Some of the material, especially on people and bureaucracies, is indeed timeless, and useful, and I have copied extracts in this review. But he has covered that to some extent in Good to Great: Why Some Companies Make the Leap... and Others Don't. If you have not read that book, then this book is useful enough. When comparing or contrasting two firms that went to a particular stage, and one recovered and the other did not, you don't really get an insightful answer. The example of TI and Motorola is one. Or that of IBM and HP. HP seemed to have gone down the tube under the leadership of Carly Fiorina, but has been on the mend with its new CEO, Mark Hurd. Was the acquisition of Compaq all that big a failure as is made out to be? What was it that HP did to come back from the brink? Sheer persistence seems to be one answer per the author. Per, doggedness down a path of futility can look much the same as one that leads to recovery and salvation. How to tell the apart? That is not clear or even attempted in the book. TI does not seem to be doing too well these days. The leadership is the same. What changed? IBM is very successful, having been rescued from the brink of collapse by Gerstner, but it is now less a software products company than a software services company. Is that a recipe for continued success? You will not get these answers by reading this book.

There is a great opportunity for making this book truly great when Collins quotes Tolstoy's novel Anna Karenina.
"All happy families are alike; each unhappy family is unhappy in its own way." ... I've concluded that there are more ways to fall than to become great. [page 19]
But that's pretty much the start and end of any attempt to move the book from mediocrity to good, let alone great.
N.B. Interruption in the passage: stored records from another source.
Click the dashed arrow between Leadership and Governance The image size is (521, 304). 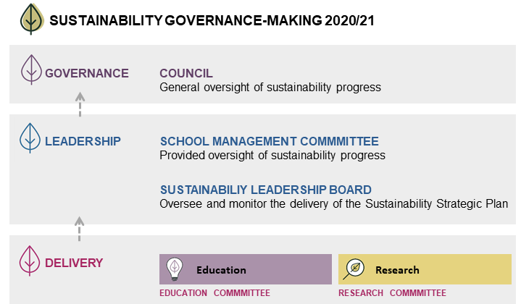point(80,104)
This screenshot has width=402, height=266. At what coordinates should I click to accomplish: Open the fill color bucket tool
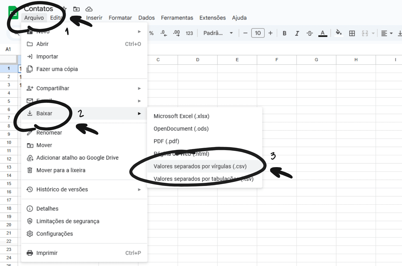click(x=339, y=33)
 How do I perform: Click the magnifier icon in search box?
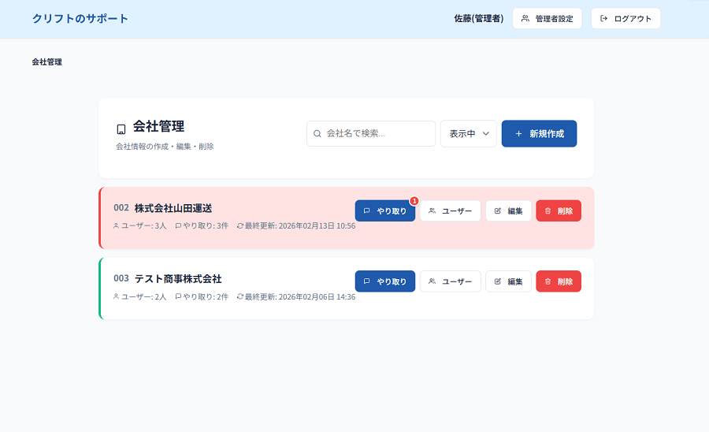[x=317, y=134]
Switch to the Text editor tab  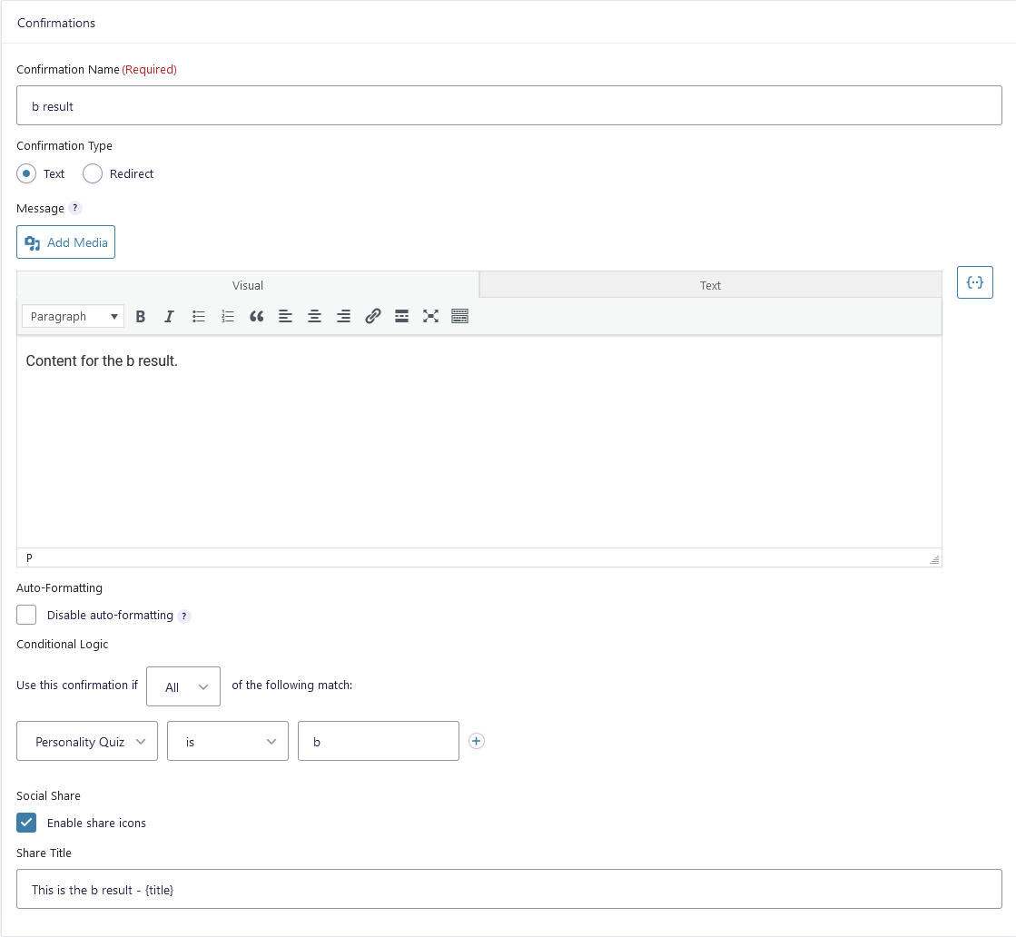pos(710,285)

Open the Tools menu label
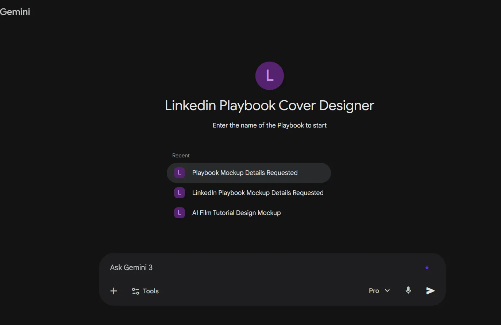(151, 291)
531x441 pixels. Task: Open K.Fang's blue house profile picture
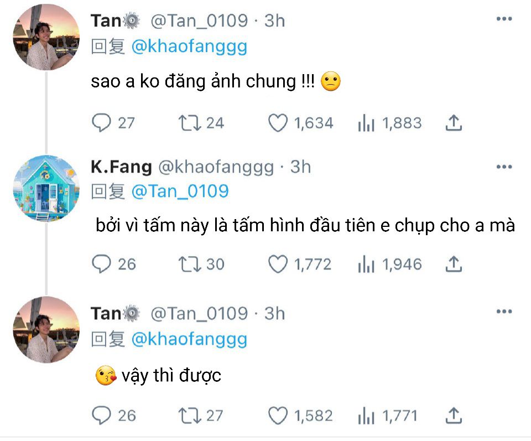[46, 189]
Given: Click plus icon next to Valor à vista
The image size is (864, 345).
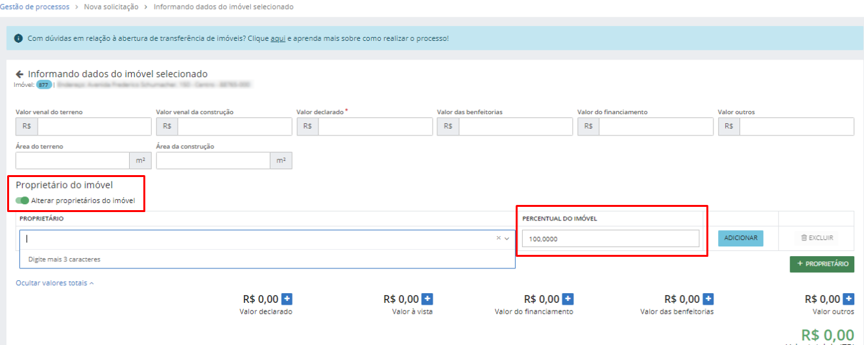Looking at the screenshot, I should 427,299.
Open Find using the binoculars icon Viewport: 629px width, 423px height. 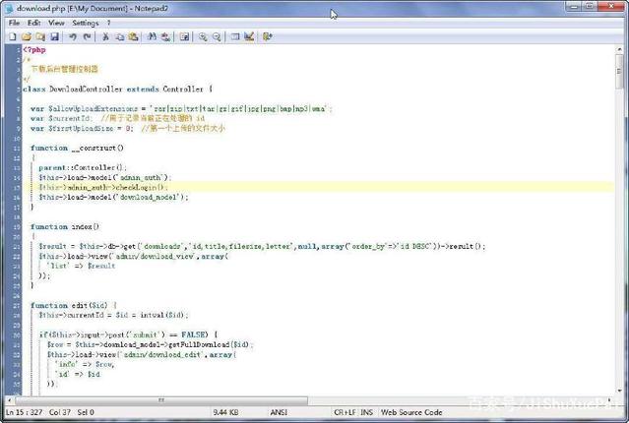152,36
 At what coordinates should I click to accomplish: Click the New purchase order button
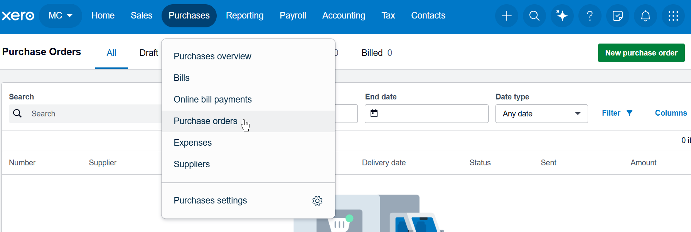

According to Collins, companies that fail, tend to follow five stages of decline. Companies can fall one or more levels and still recover, but many keep sliding from one level to another, their descent punctuated only by frantic efforts at reorganization, rapid-fire change in leadership, random changes in the business model, brutal layoffs, and more.
The five stages are:
Stage 1 - Hubris Born of Success.
Stage 2 - Undisciplined Pursuit of More.
Stage 3 - Denial of Risk and Peril.
Stage 4 - Grasping for Salvation.
Stage 5 - Capitulation to Irrelevance or Death.

Companies can seem to be in rise even as they go through stages 1, 2, and 3. Decline visible to world, seems to occur only at stage 4, at which point most companies will inevitably slide down further and further. The book's first half is all about these five stages.That is all of 124 pages or so. Yes. 124 pages of large type on paper size that is smaller than most paperbacks. The next 90 pages are notes and appendices for each section. 29 pages of notes, the rest are appendices. So, if you skip the references and notes and all, as most people do, you could be done reading the book before you are halfway on a flight from Seattle to San Jose.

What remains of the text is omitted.